- [GOAL OF THE EXERCISE]
The exercise calls for the lines from the one containing "Task: Click the properties" to the end of the data below to be output exactly, pictures excluded.
--- MATERIAL FOR THE TASK ---
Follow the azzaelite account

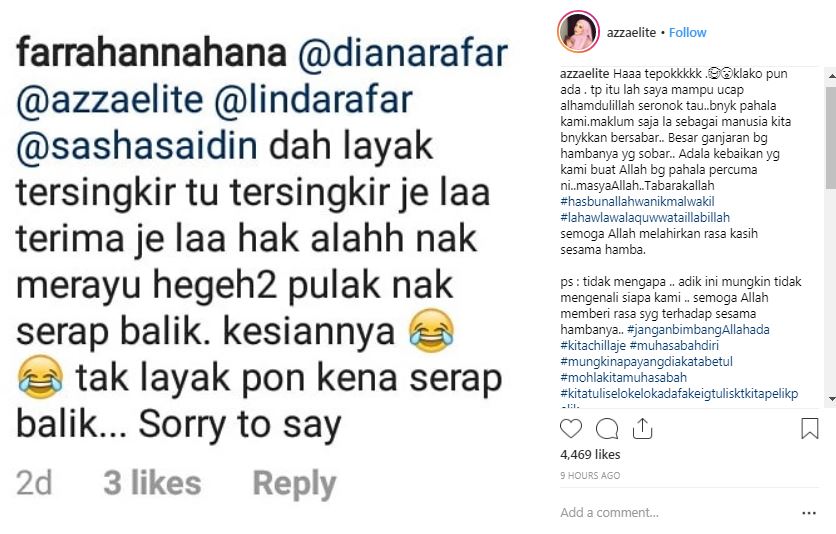(x=687, y=33)
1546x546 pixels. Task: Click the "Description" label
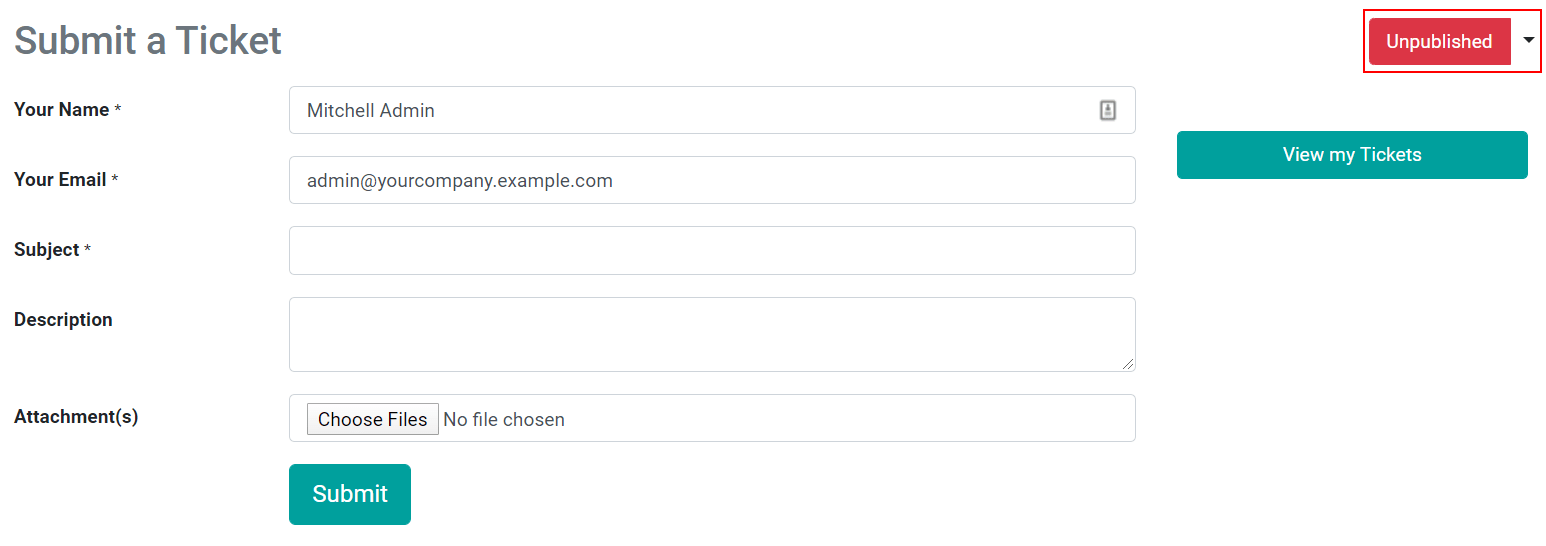pos(63,320)
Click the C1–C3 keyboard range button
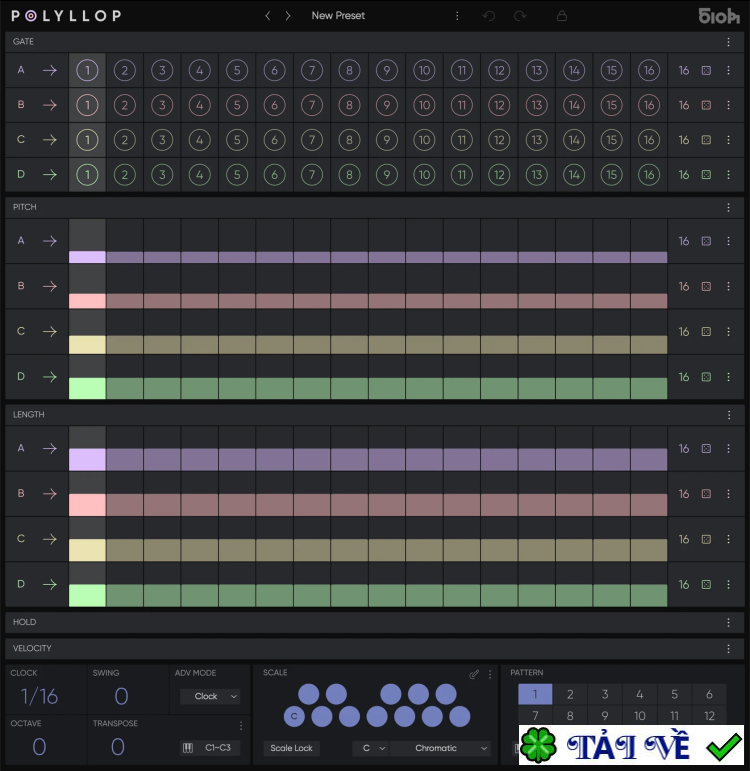750x771 pixels. tap(209, 747)
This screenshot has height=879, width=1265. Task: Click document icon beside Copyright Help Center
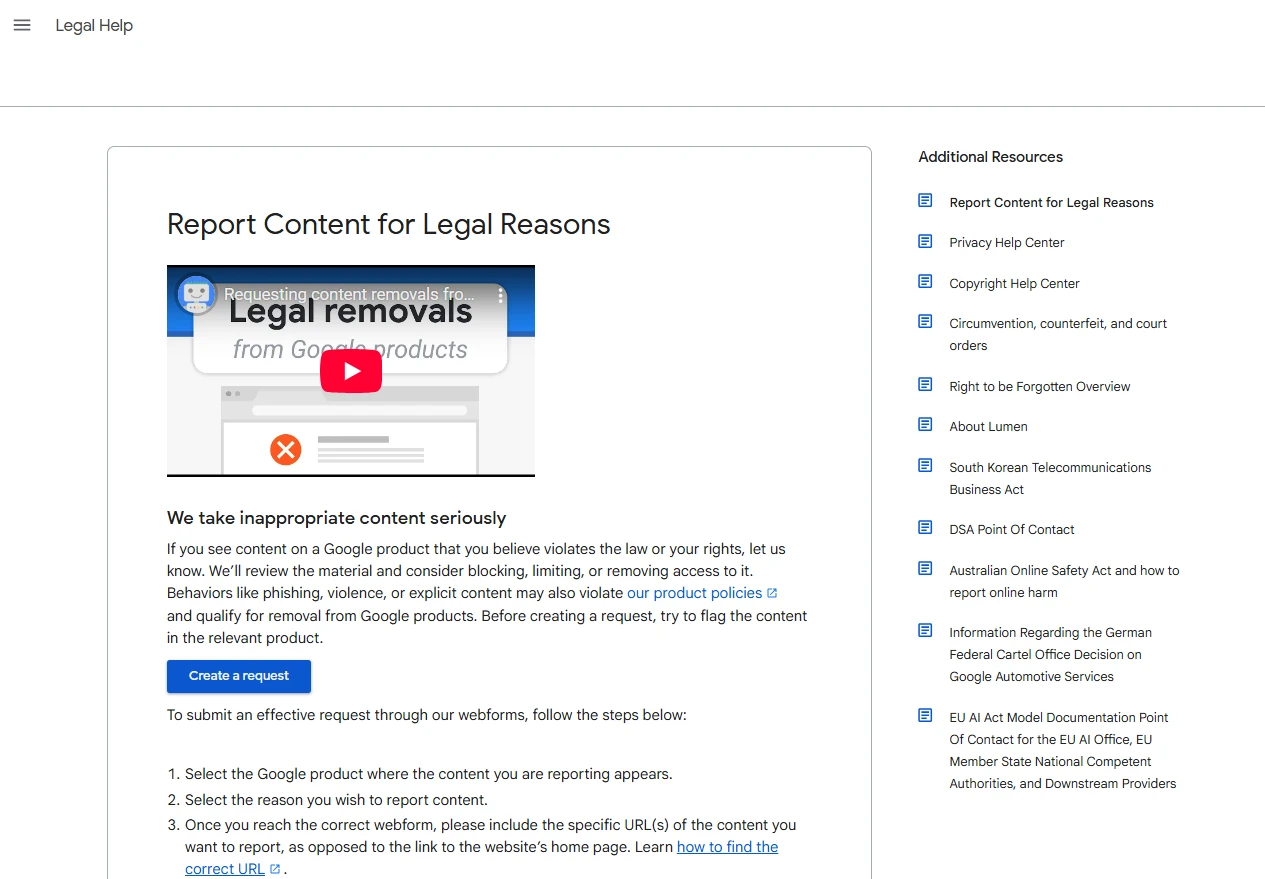(925, 282)
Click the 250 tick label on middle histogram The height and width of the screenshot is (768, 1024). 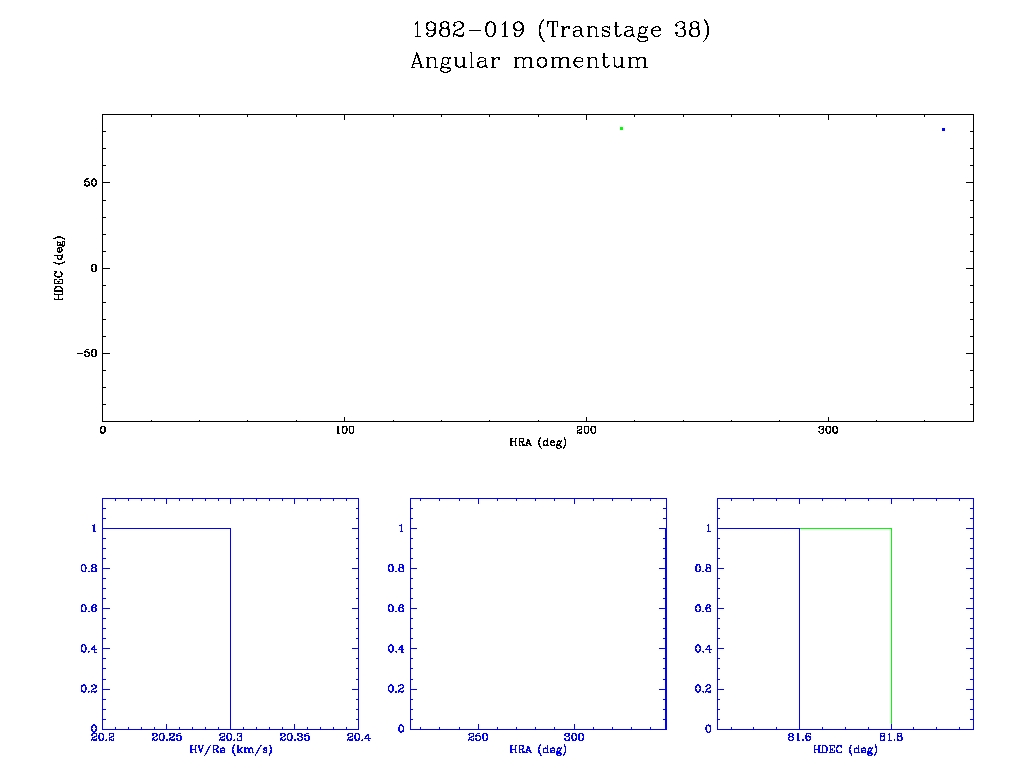(479, 737)
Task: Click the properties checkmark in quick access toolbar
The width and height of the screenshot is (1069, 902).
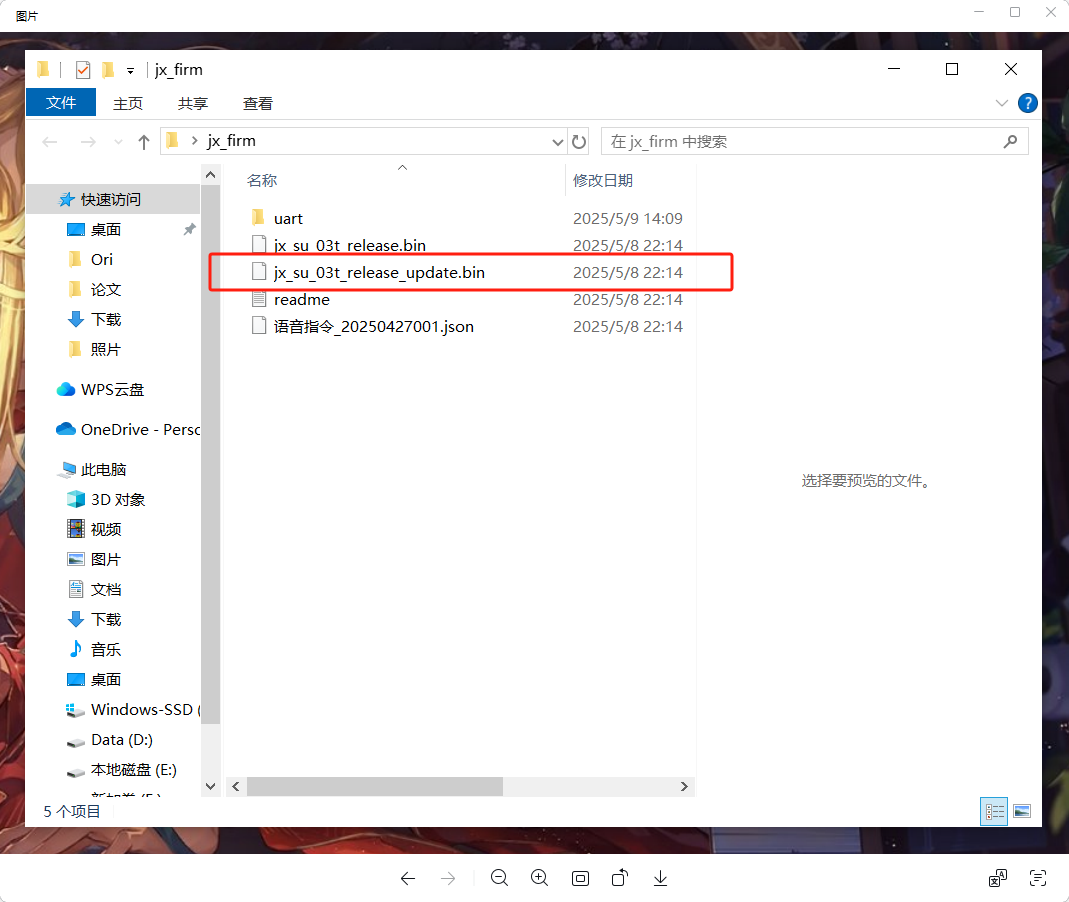Action: (x=83, y=70)
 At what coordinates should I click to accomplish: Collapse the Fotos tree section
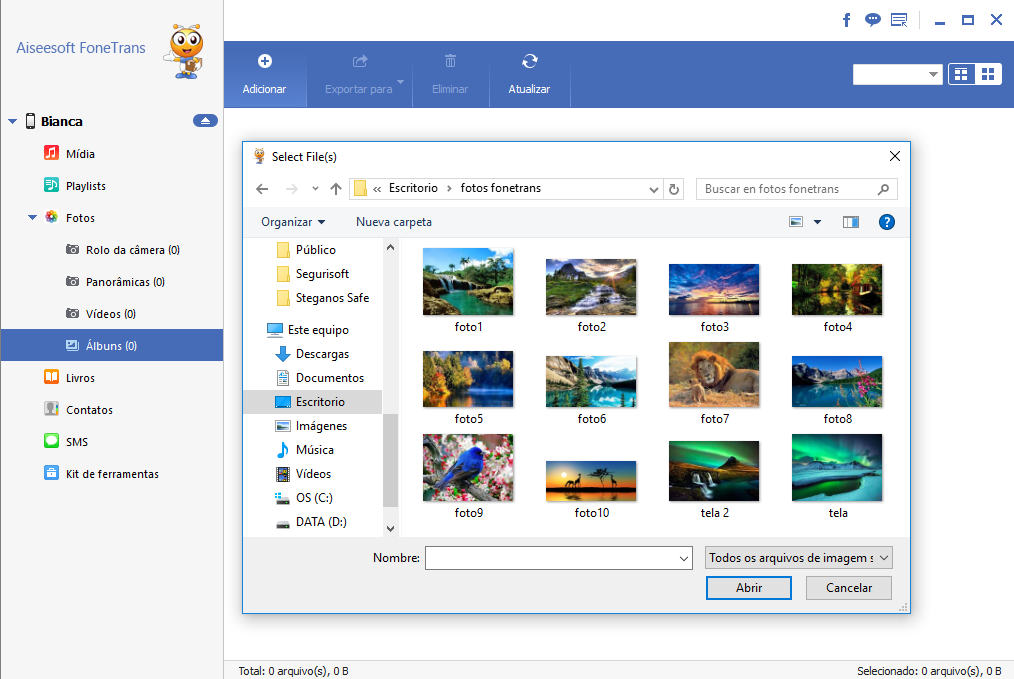click(32, 218)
---
- [TASK ANSWER]
Task: Click the properties checkmark in quick access toolbar
The width and height of the screenshot is (1069, 902).
Action: (x=83, y=70)
 At what coordinates should I click to accomplish: Collapse the Fotos tree section
click(32, 218)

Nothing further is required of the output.